• _STATED GOAL_
Rewrite the entries below, changing each "Task" to "Instruction" and leaving everything else as it is. Omit the pictures from your answer.
++++ PROVIDED INFORMATION ++++
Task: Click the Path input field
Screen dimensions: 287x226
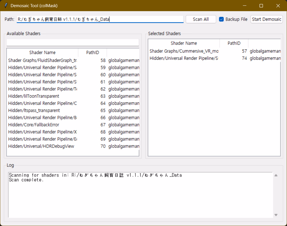Action: coord(100,19)
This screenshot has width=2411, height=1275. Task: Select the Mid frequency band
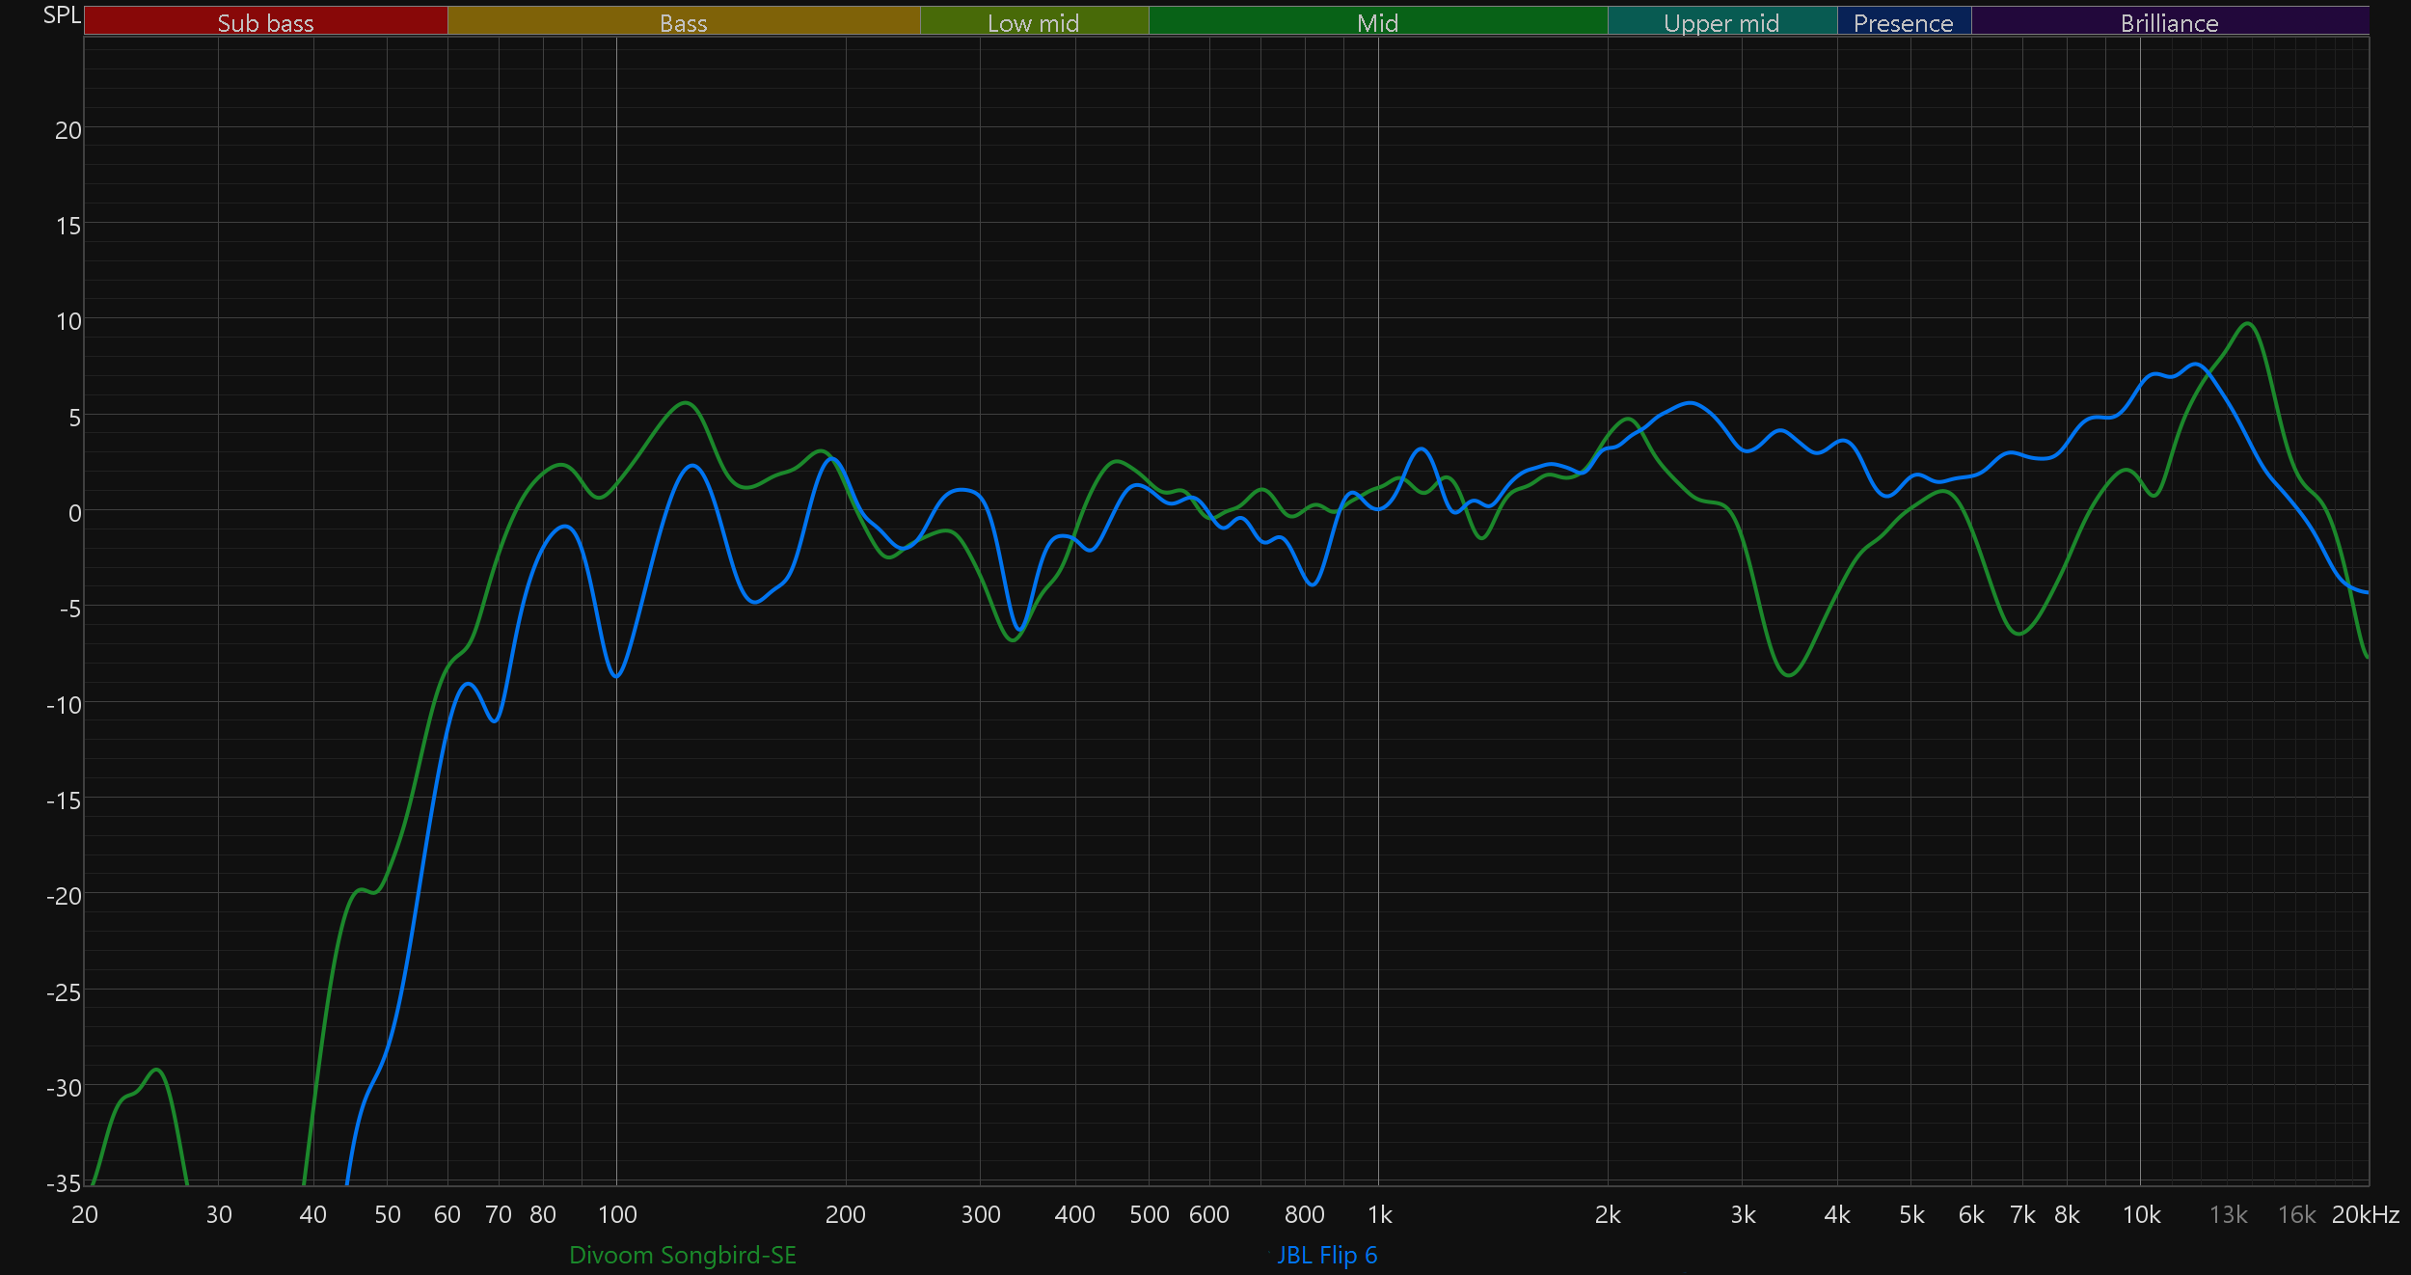pyautogui.click(x=1377, y=21)
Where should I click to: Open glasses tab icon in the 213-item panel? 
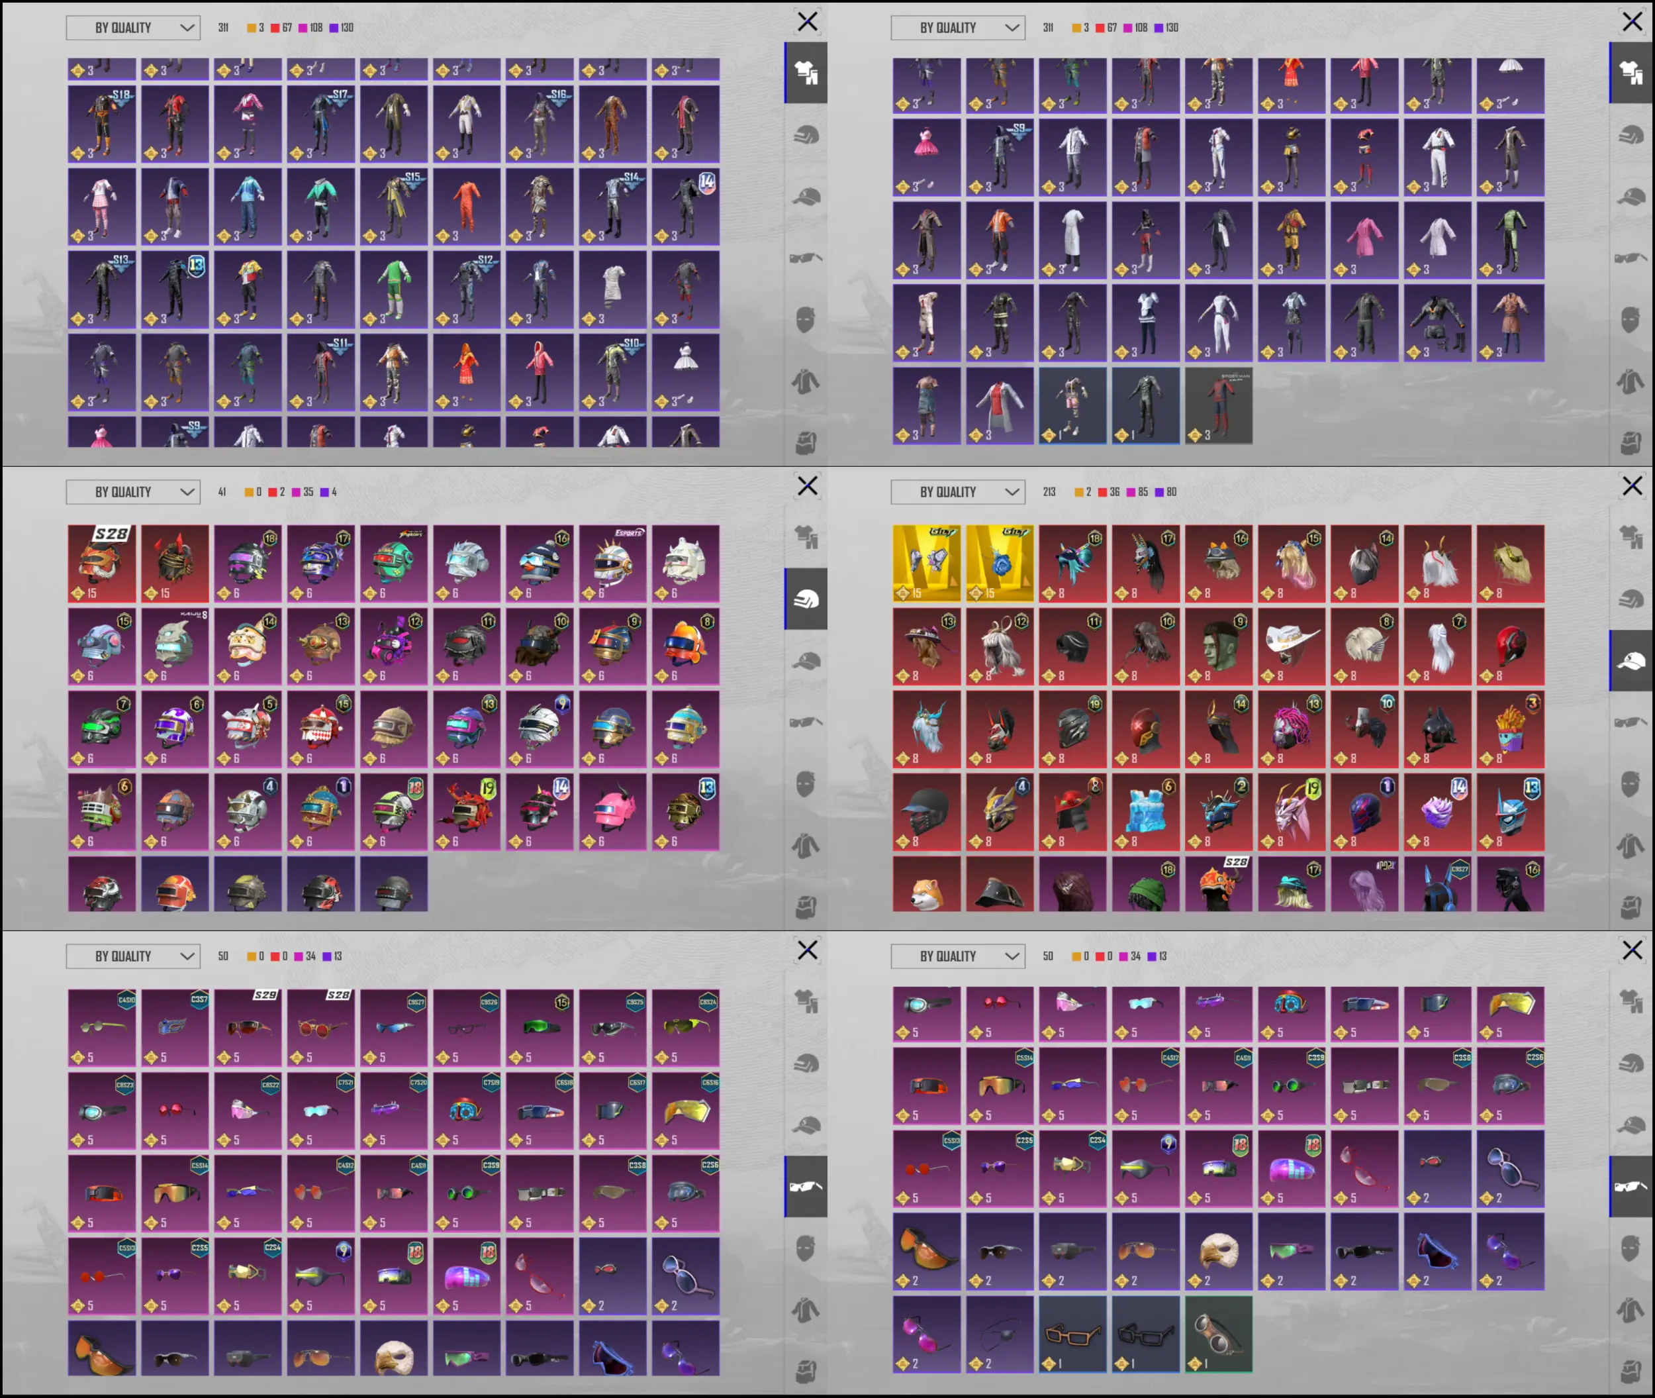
++++
• _SOLUTION TO THIS PROBLEM_
Instruction: Click the Path input field
Screen dimensions: 287x226
Action: coord(100,19)
This screenshot has width=2411, height=1275. Instruction: Select the Mid frequency band
pyautogui.click(x=1377, y=21)
Where should I click to: Open glasses tab icon in the 213-item panel? 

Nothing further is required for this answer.